* What needs to be done *
Rewrite the entries from the line containing "How do I perform: Tap" through the end of the entries, both ends included, with "Expand" swapped for "Open" and everything else unchanged. Leave the pictures out of your answer.

Data to use start

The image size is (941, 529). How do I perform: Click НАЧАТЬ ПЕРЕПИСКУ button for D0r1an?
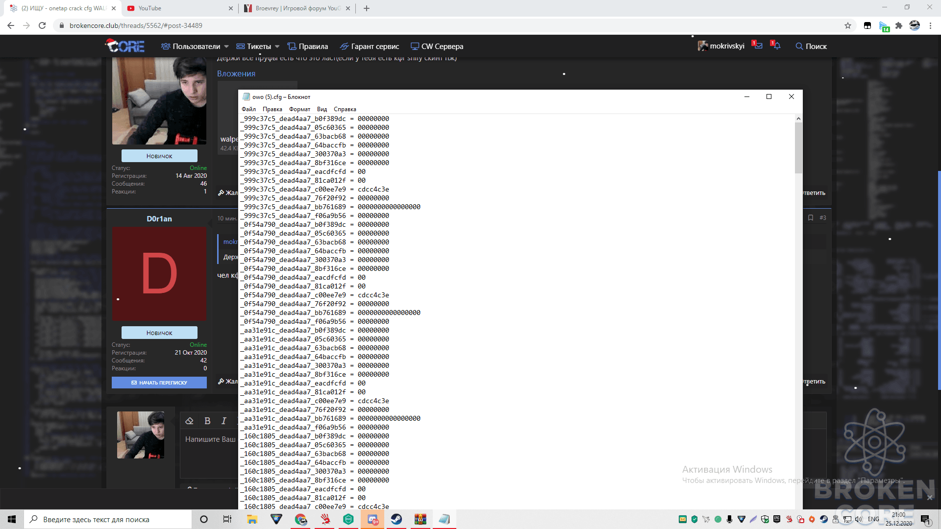click(x=159, y=383)
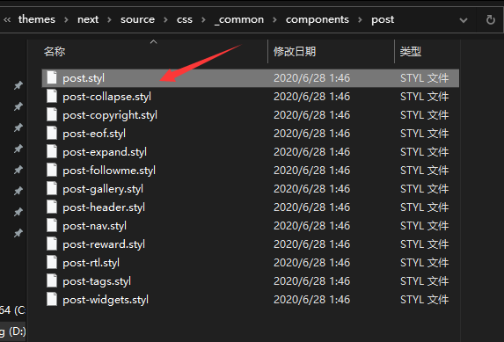Jump to the source breadcrumb folder
The width and height of the screenshot is (504, 342).
pyautogui.click(x=137, y=19)
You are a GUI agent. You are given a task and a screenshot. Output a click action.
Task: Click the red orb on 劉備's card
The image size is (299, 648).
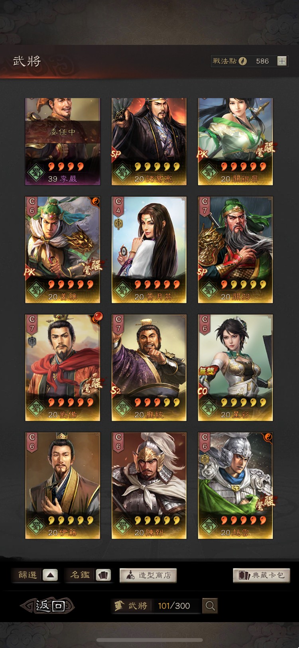click(x=97, y=317)
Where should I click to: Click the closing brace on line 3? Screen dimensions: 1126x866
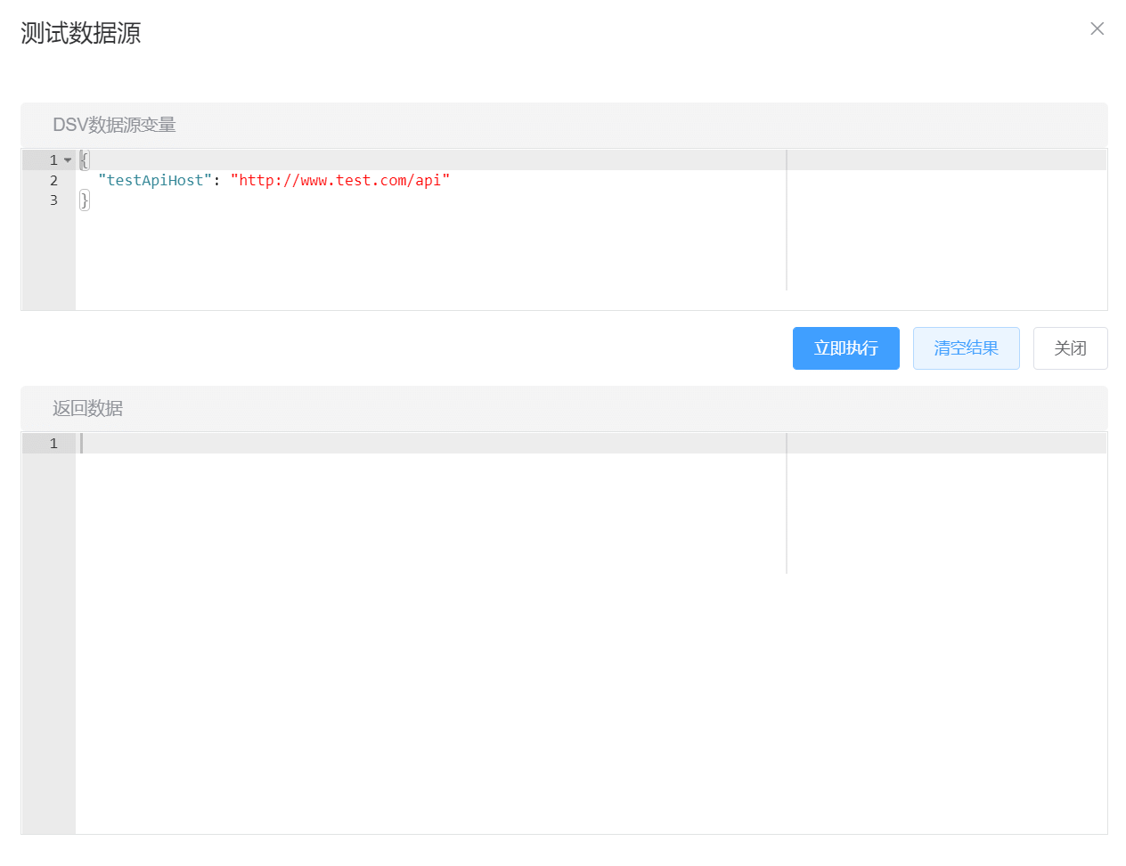(85, 200)
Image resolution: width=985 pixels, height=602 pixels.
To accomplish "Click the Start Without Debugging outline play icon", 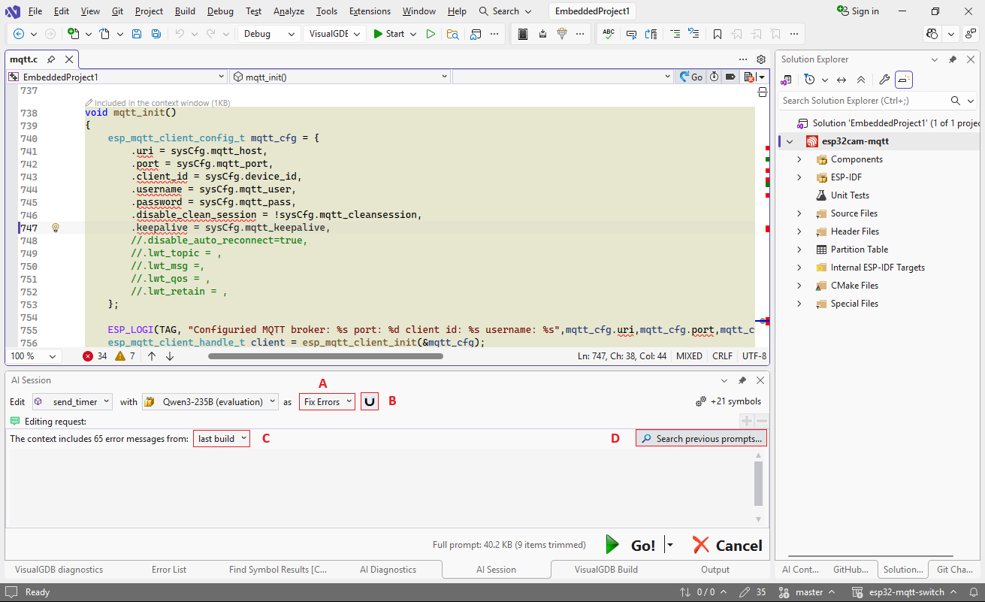I will click(431, 34).
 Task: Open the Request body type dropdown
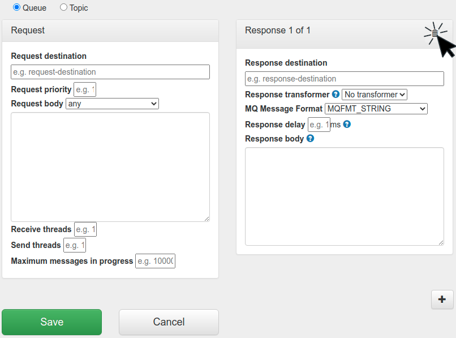(x=112, y=104)
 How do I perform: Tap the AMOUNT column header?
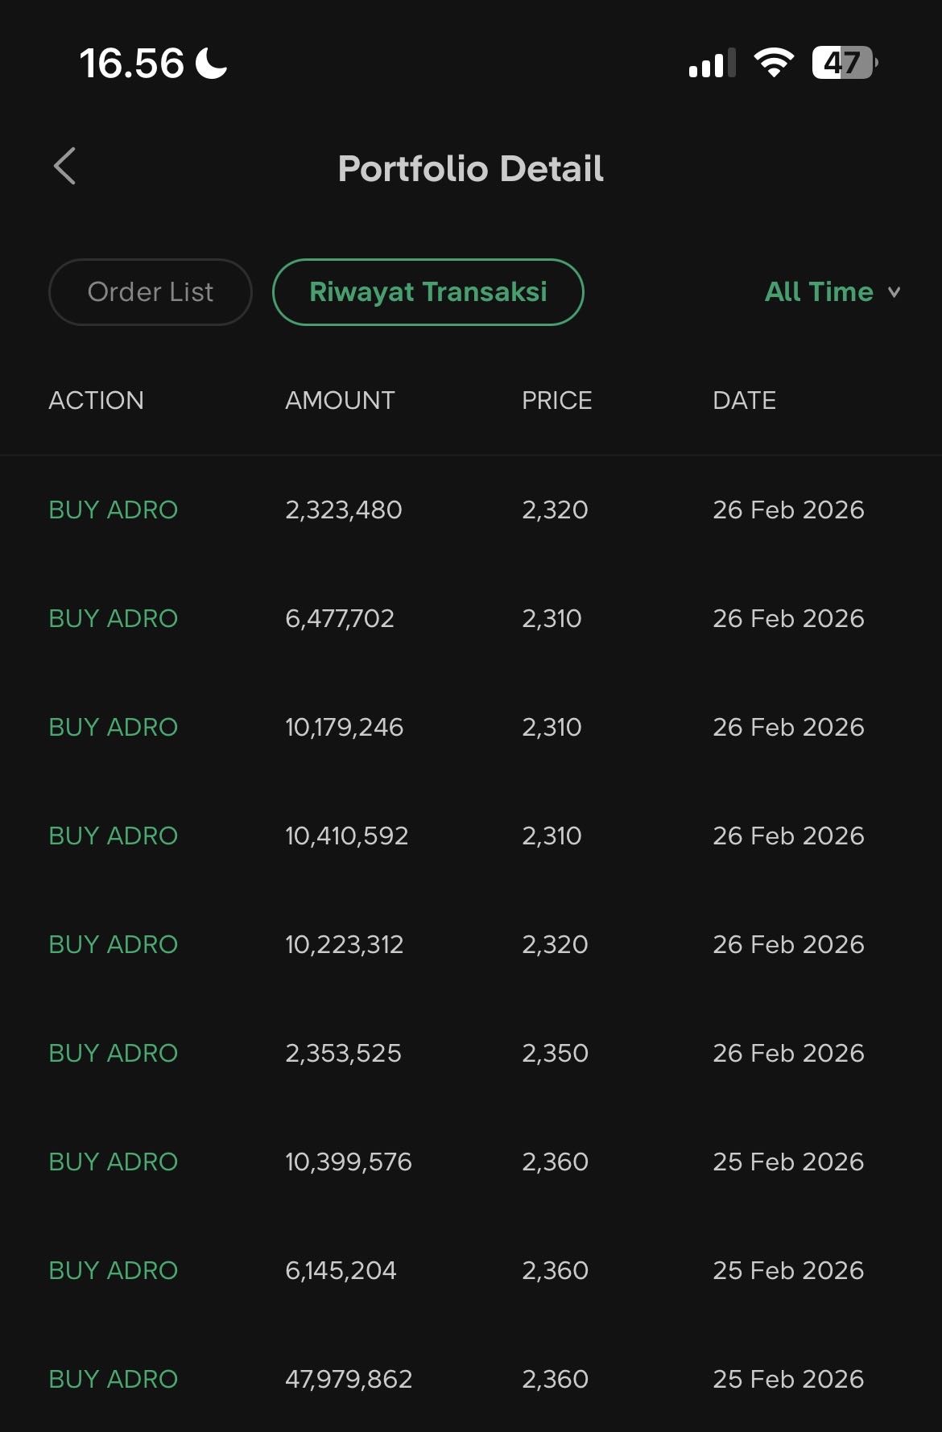[340, 400]
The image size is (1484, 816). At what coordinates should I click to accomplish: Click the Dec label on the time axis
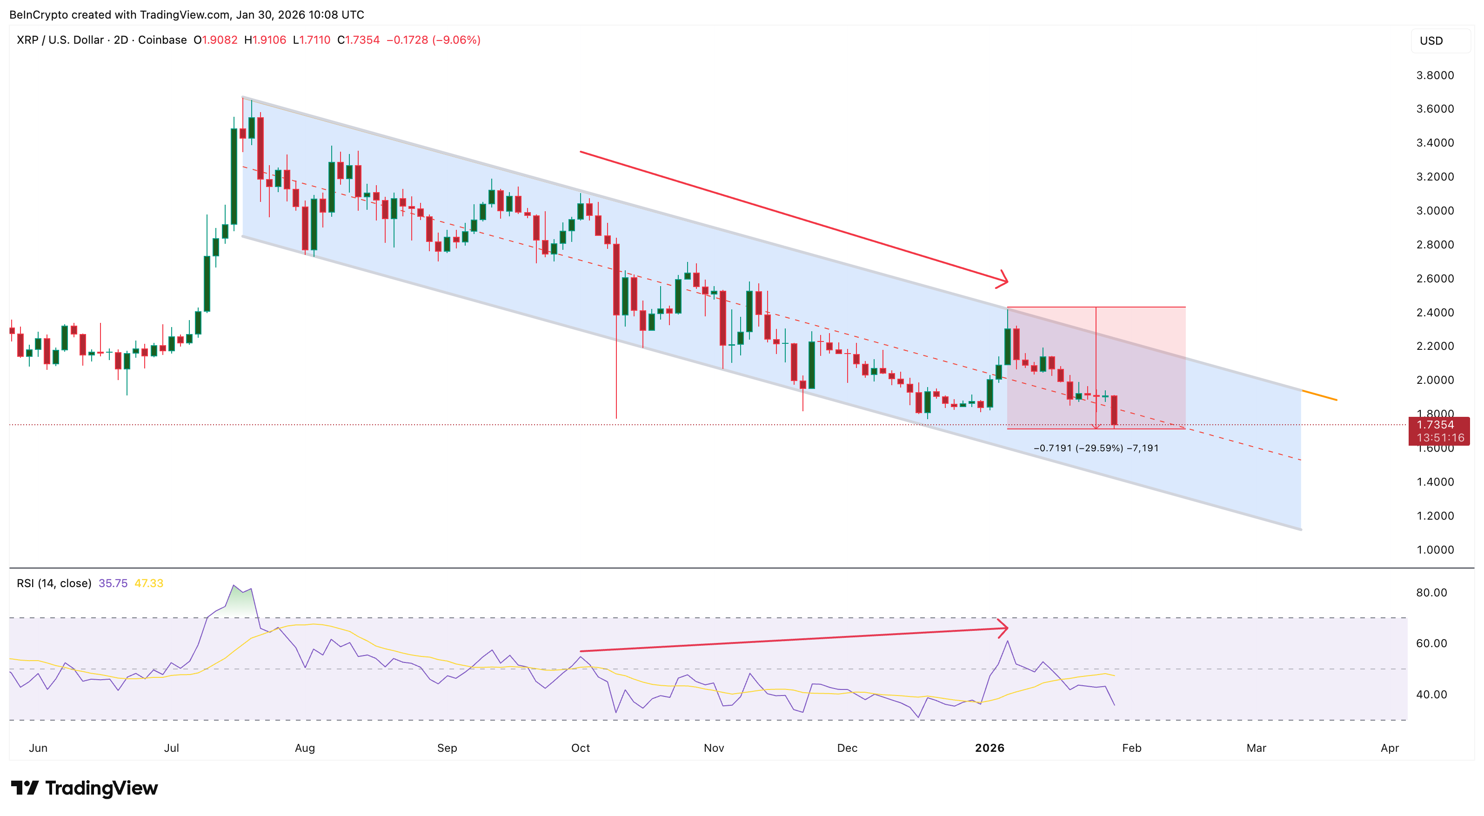coord(848,749)
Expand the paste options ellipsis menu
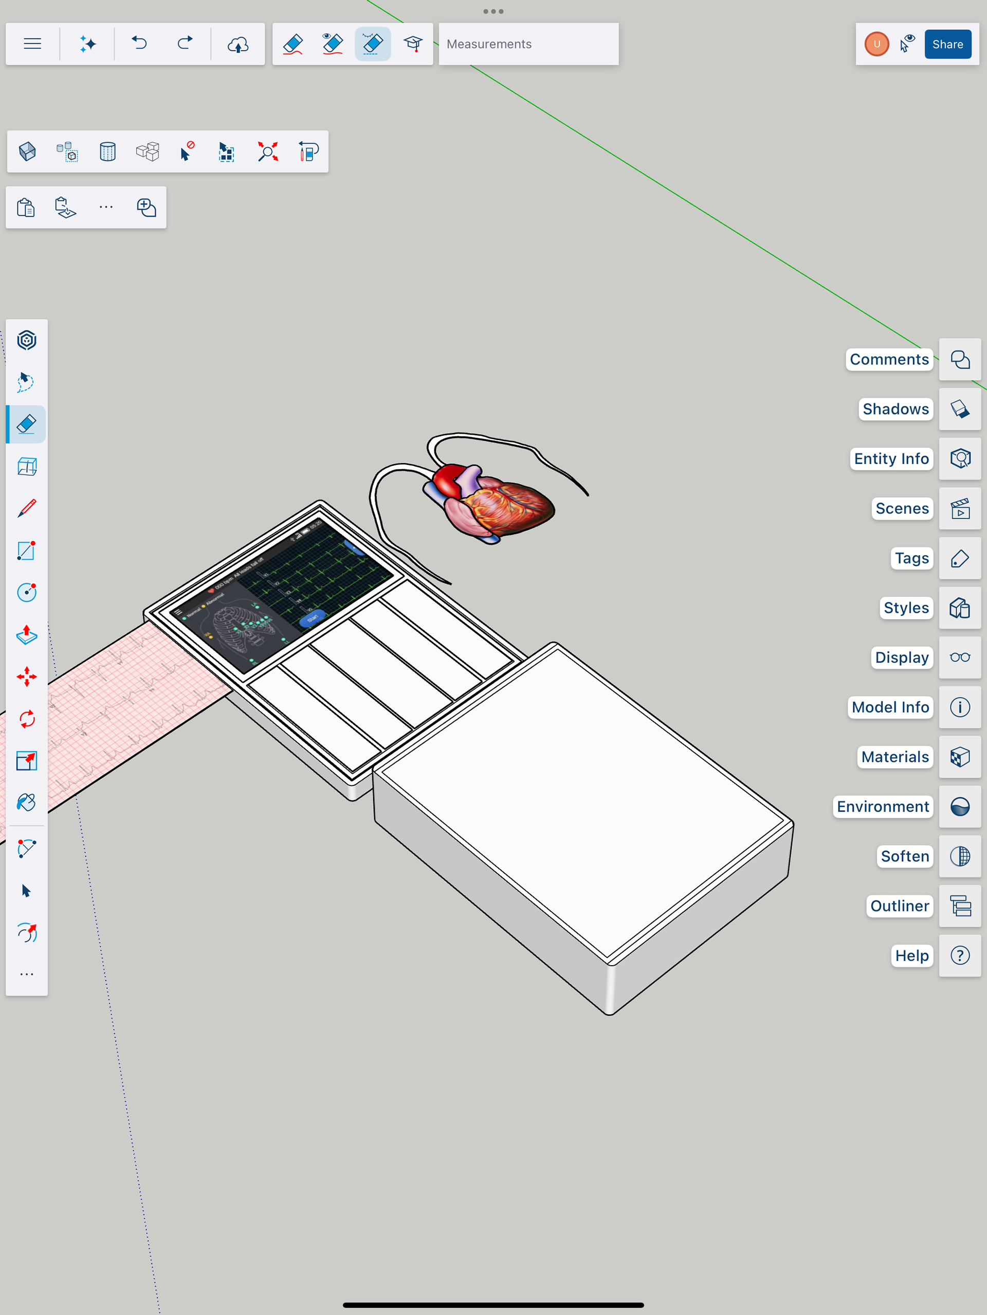 106,207
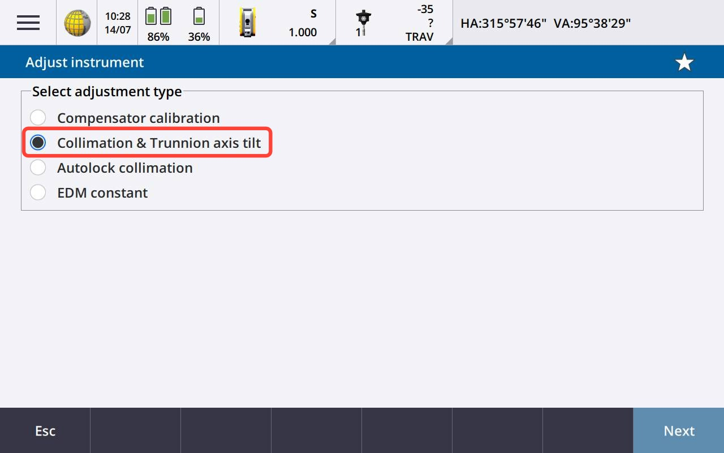Choose Collimation & Trunnion axis tilt option

click(38, 143)
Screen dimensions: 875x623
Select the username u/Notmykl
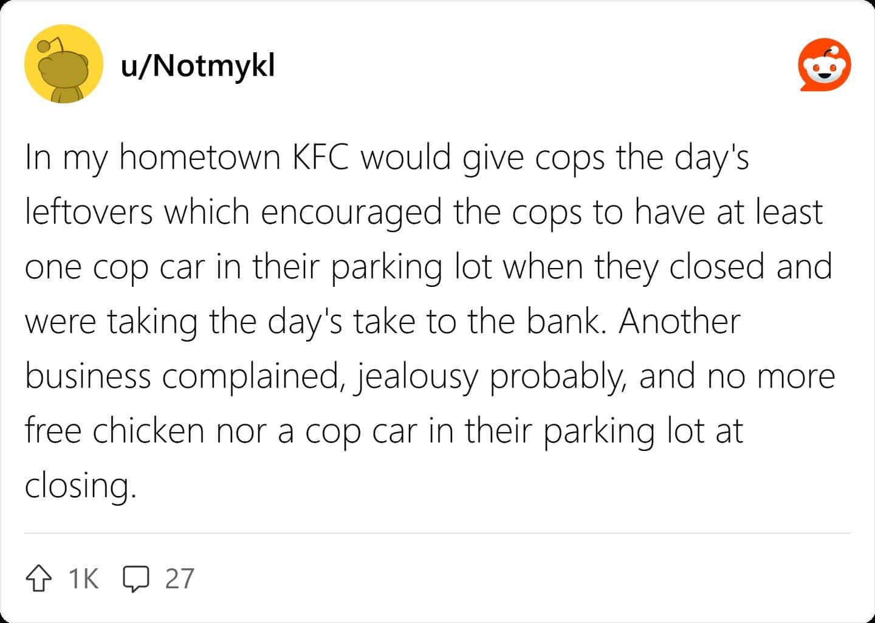point(197,67)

Data to use end

* Complete response *
 How do I perform: Tap the AMOUNT column header?
[340, 400]
The image size is (1484, 816). At what coordinates should I click to accomplish: Click the Dec label on the time axis
coord(848,749)
Open the paste options ellipsis menu
 106,207
Choose Collimation & Trunnion axis tilt option

click(38, 143)
Screen dimensions: 875x623
Select the username u/Notmykl
point(197,67)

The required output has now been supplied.